Dataset entries>
□ □ □ □ □ □ □
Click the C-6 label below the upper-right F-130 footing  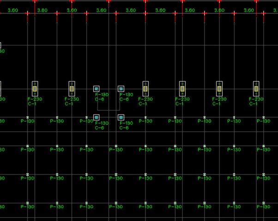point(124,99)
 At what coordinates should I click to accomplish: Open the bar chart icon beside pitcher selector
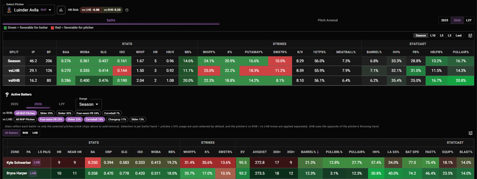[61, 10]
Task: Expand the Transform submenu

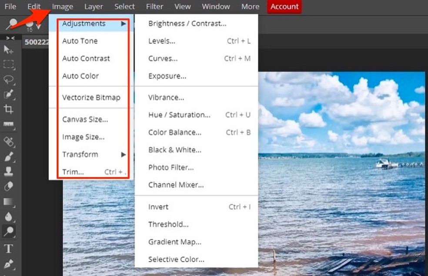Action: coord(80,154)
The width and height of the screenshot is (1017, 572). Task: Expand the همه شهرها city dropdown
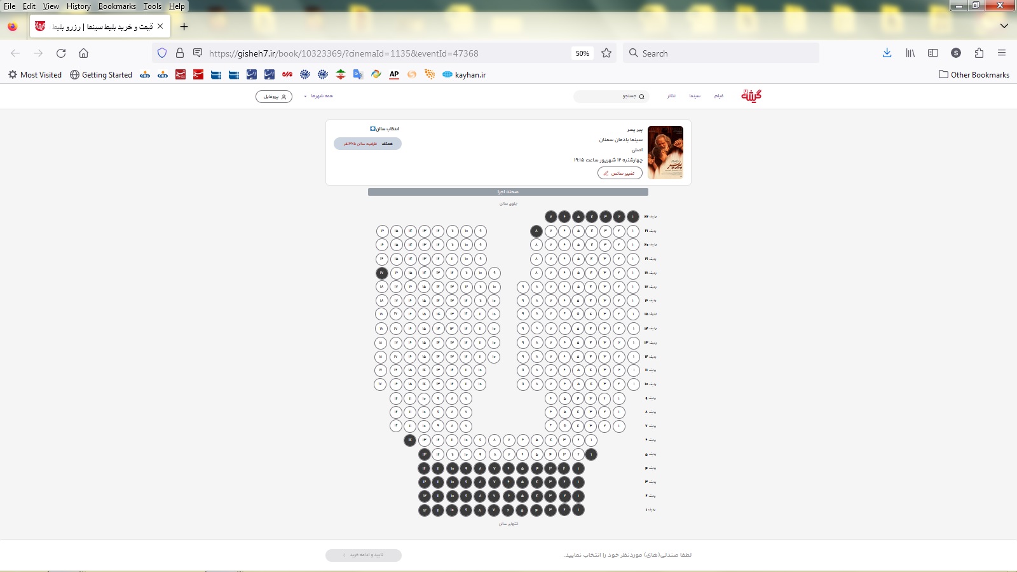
□ □ □ □ □ □ □
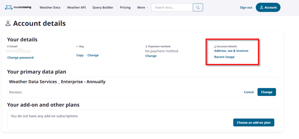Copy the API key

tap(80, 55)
□ □ □ □ □ □ □
Task statement> Leave out the images and write out the lines above exactly, from the one with "At what coordinates" up to and including the one with "The width and".

Exercise result>
 At what coordinates should I click to accomplish: Open the bar chart icon beside pitcher selector
[61, 10]
Task: Expand the Transform submenu

Action: coord(80,154)
The width and height of the screenshot is (1017, 572). Task: Expand the همه شهرها city dropdown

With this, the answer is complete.